FBI interrogators assigned to Guantánamo had balked at the methods employed by the DOD. Given its long institutional knowledge about legal and effective interrogations, the FBI thought the military interrogations were extremely problematic. E-mail strings documenting the FBI’s objections have been well publicized.
At the February 2005 hearing, Levin questioned Chertoff about an e-mail obtained by Levin’s staff: a May 10, 2004, communication from one FBI official, with the name redacted, to another FBI official, T.J. Harrington. The e-mail rehashes the FBI objections to the military interrogations at Guantánamo back in 2002.
That FBI e-mail discusses the bureau’s concerns at some length. It also divulges weekly meetings with officials from the Justice Department’s criminal division, in which “we often discussed DOD techniques and how they were not effective or producing intel that was reliable.” Chertoff was the head of the DOJ’s criminal division from 2001 until the spring of 2003. The e-mail says that four people from the department’s criminal division attended those meetings and that those attendees “all agreed DOD tactics were going to be an issue” if the government tried to prosecute Guantánamo prisoners. In the copy of the e-mail obtained by Levin, the names of those four criminal division officials had been redacted.
Under questioning from Levin that day in 2005, Chertoff disavowed any knowledge of abusive interrogation techniques being employed at Guantánamo and said he was unaware of those meetings. “I was not aware during my tenure at the Department of Justice that there were practices at Guantánamo, if there were practices at Guantánamo, that would be torture or anything even approaching torture,” Chertoff told Levin. He told the committee he was unaware of “any use of techniques in Guantánamo that were anything other than what I would describe as kind of plain vanilla … I do not know what the meetings being referred to are, what the techniques are being referred to, and who the people are.”

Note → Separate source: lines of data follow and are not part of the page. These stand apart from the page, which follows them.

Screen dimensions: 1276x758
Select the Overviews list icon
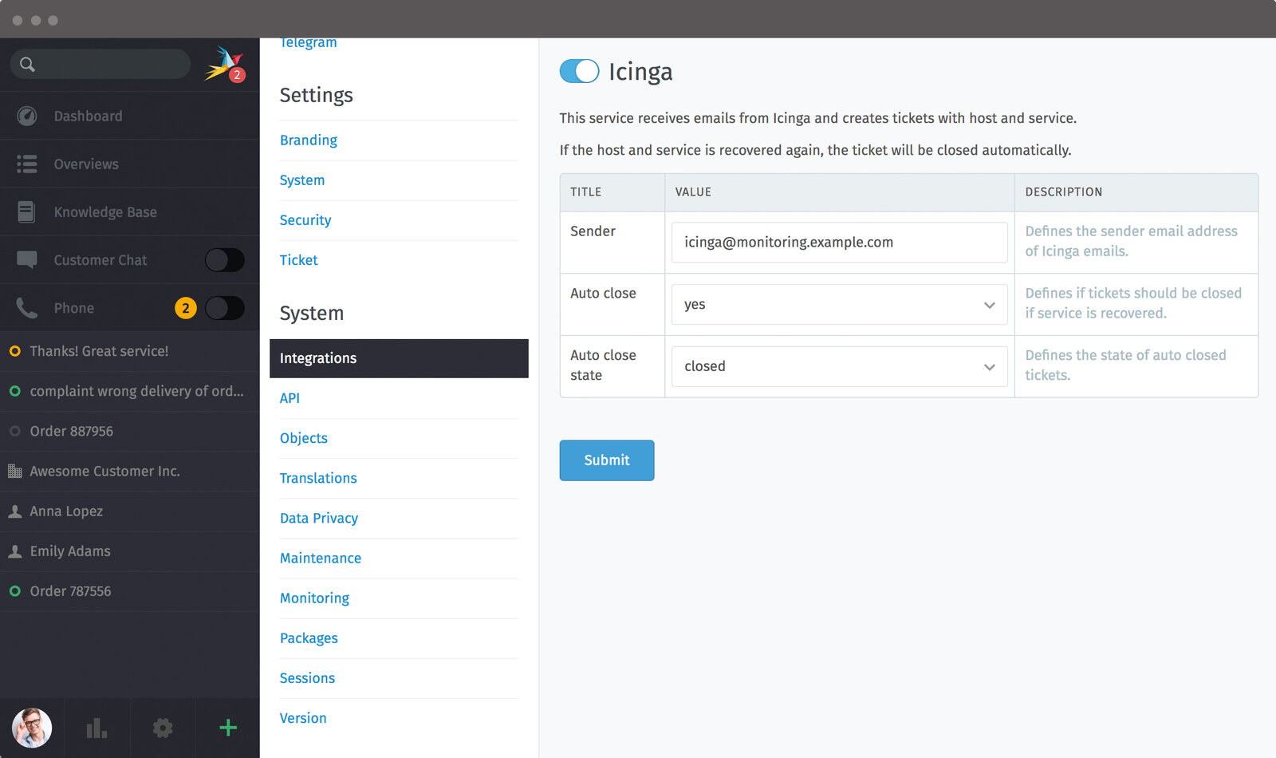(26, 164)
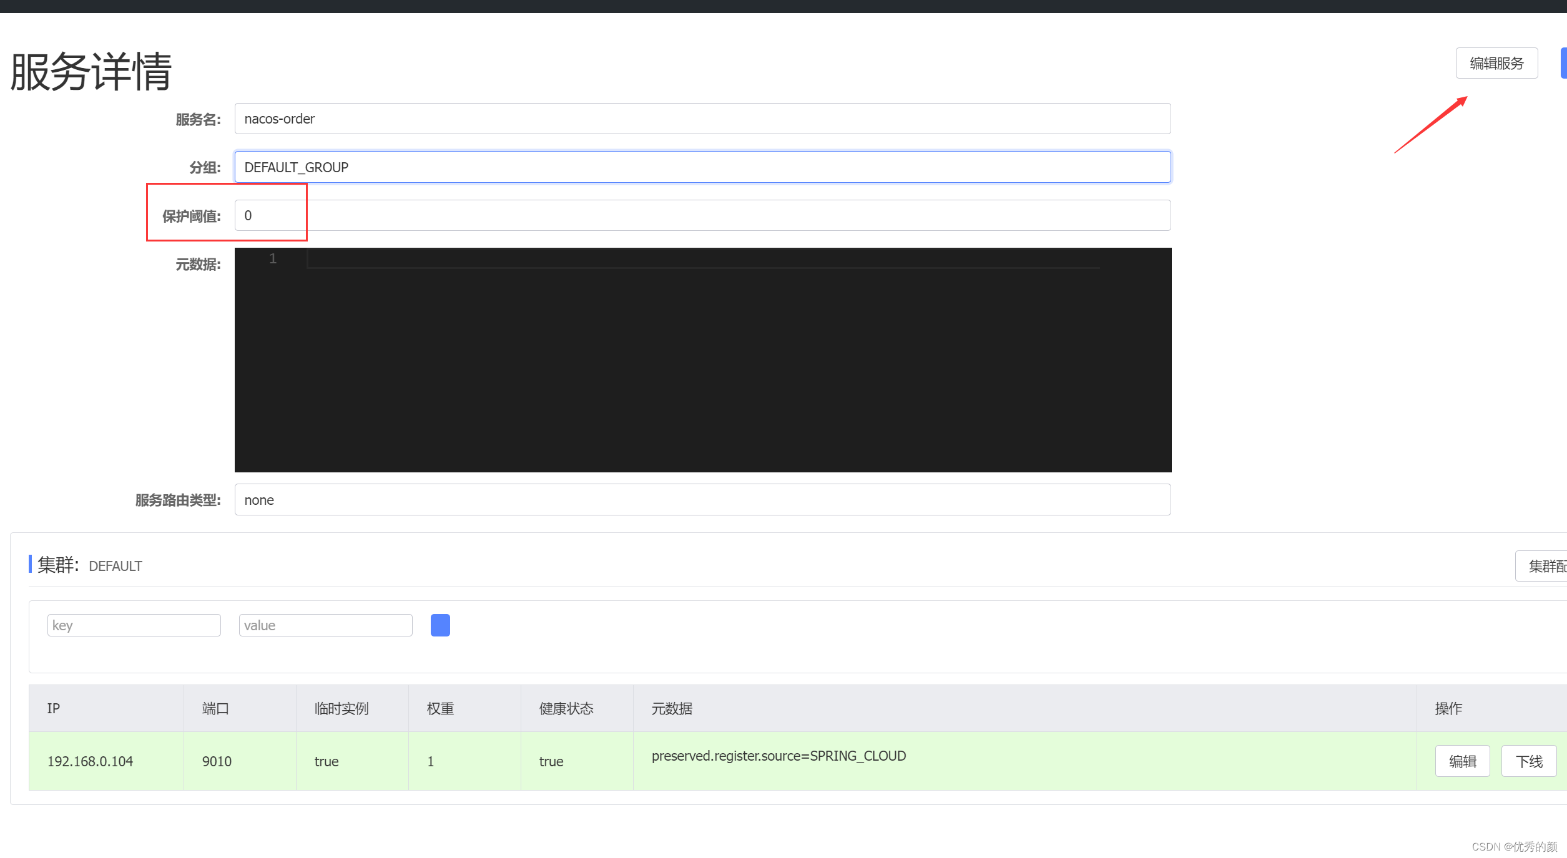Click the 临时实例 column header

tap(341, 708)
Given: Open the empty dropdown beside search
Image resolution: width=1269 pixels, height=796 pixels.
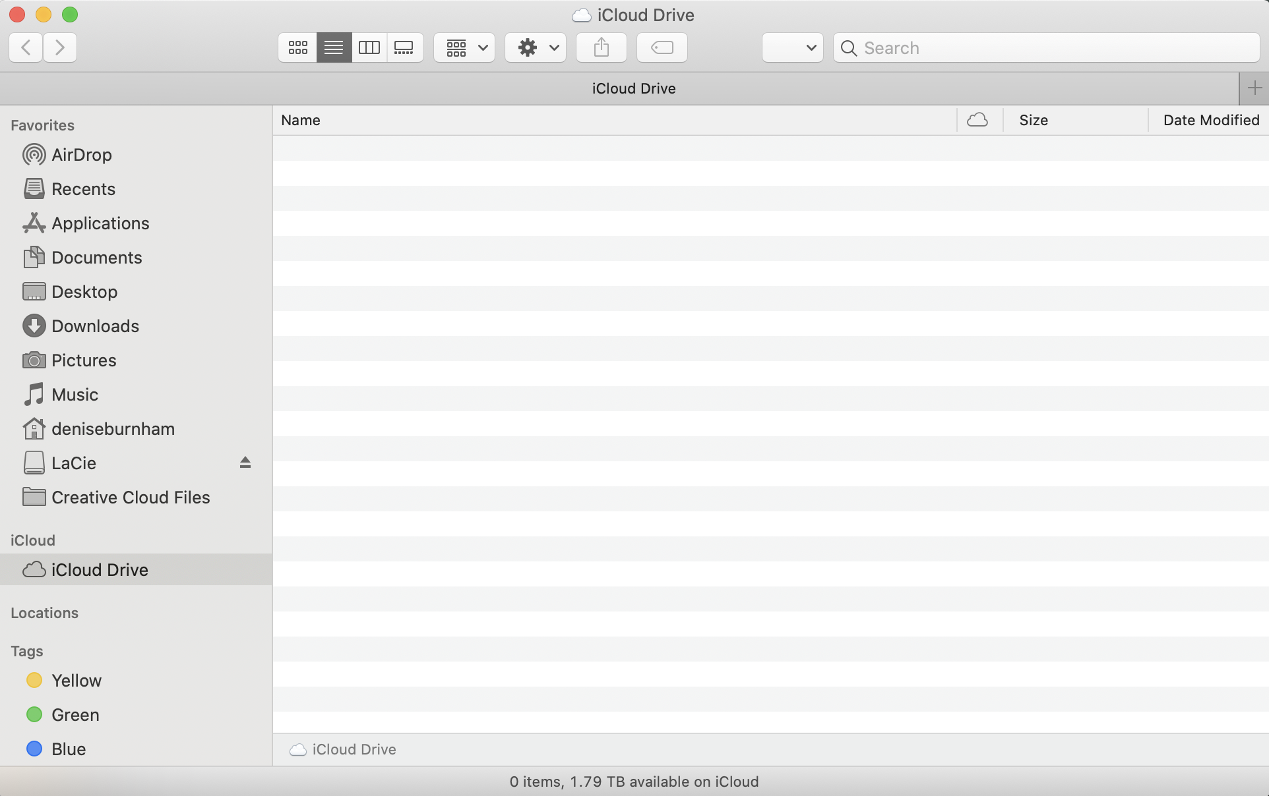Looking at the screenshot, I should point(792,47).
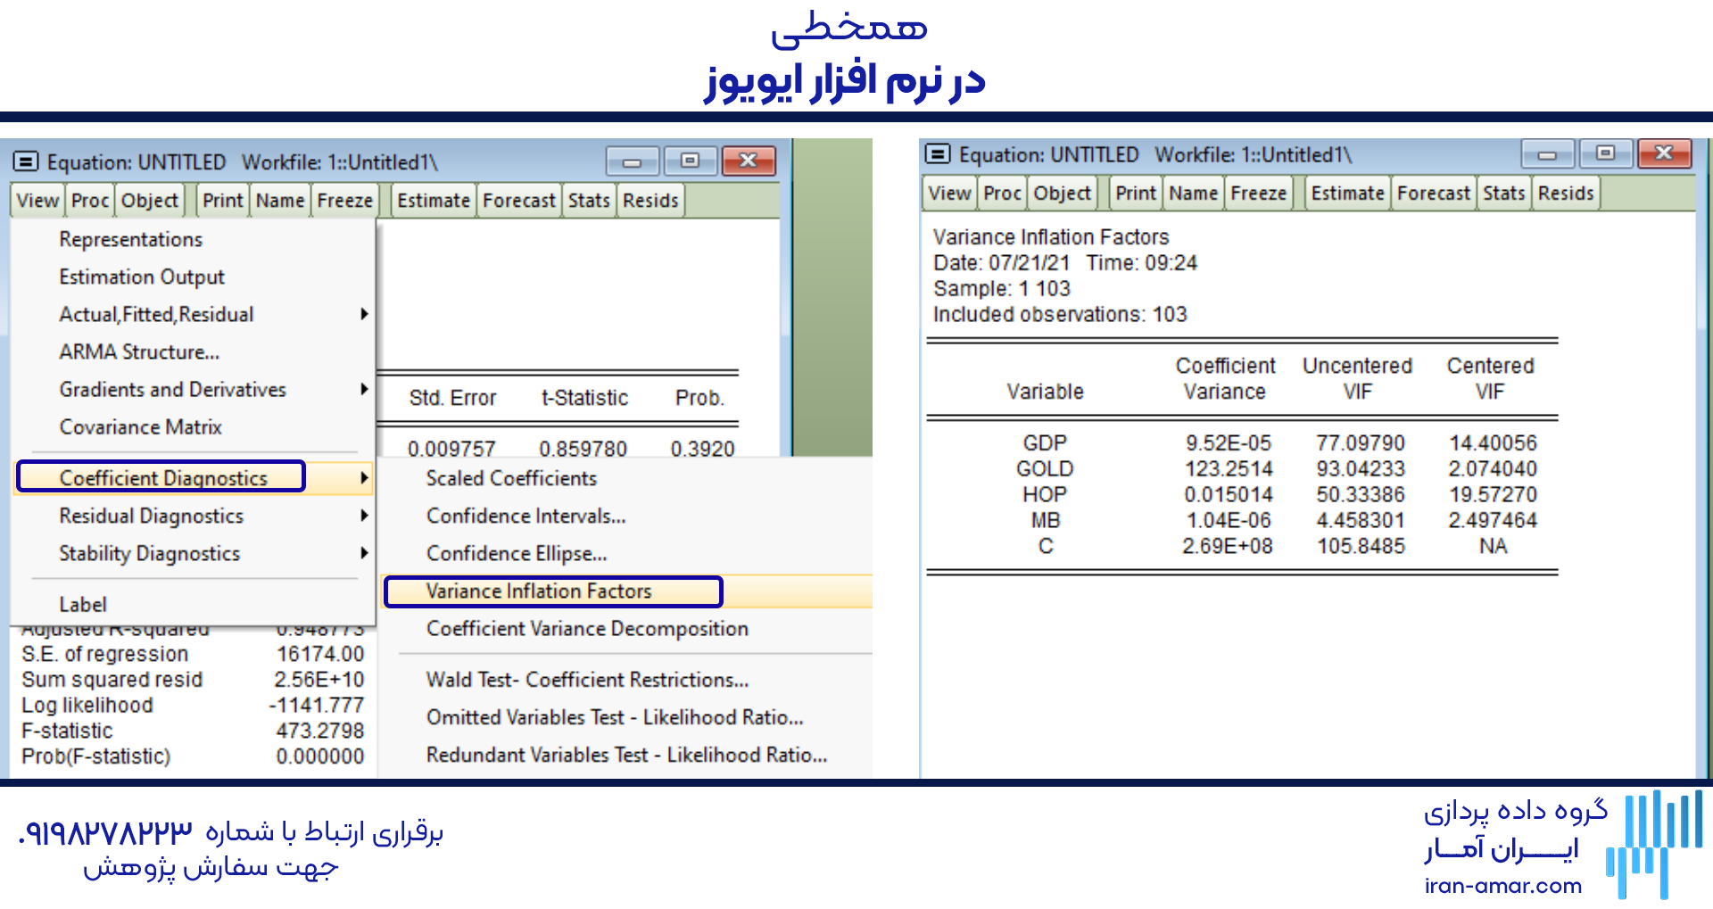This screenshot has height=909, width=1713.
Task: Click the Forecast button in the VIF window
Action: [x=1433, y=193]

Chertoff was sworn in to the Homeland Security post on Feb. 15, 2005, two weeks after the back-and-forth with Levin.
A month later, after pressuring the Justice Department, Levin obtained another version of the same FBI e-mail describing meetings about torture. It still contained redactions, but it does list the names of the DOJ criminal division officials who attended the meetings with the FBI. One of them was Alice Fisher, Chertoff’s top deputy. Chertoff’s counsel, David Nahmias, also attended, as did two other senior criminal division officials, Bruce Swartz and Laura Parsky. Swartz, the e-mail showed, had relayed the FBI’s concerns to the Defense Department’s Office of the General Counsel. (The e-mail is reproduced on page 2 of this article.)

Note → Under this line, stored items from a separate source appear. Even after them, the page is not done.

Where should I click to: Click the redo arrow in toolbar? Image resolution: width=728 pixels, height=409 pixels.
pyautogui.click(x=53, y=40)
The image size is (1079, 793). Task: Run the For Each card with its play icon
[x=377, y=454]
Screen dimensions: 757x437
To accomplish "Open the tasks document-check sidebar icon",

If some of Chertoff’s top staff were involved in weekly meetings in which “the DOD techniques” were discussed, it remains unclear how he could be totally unaware of any of those discussions. “The secretary always testifies truthfully,” said Laura Keehner, a DHS spokeswoman.
Other close observers of these developments are not so sure. “Either he lied to Congress or he is a very out-of-the-loop manager of the division,” said Caroline Fredrickson, legislative director of the ACLU. “It smacks of Alberto Gonzales saying he did not know anything about these U.S. attorney firings.”
And if Chertoff is nominated, it is also unclear how much this questionable history will matter when he faces another Senate hearing. “This is unresolved,” Fredrickson said, “which means Congress needs to resolve it.”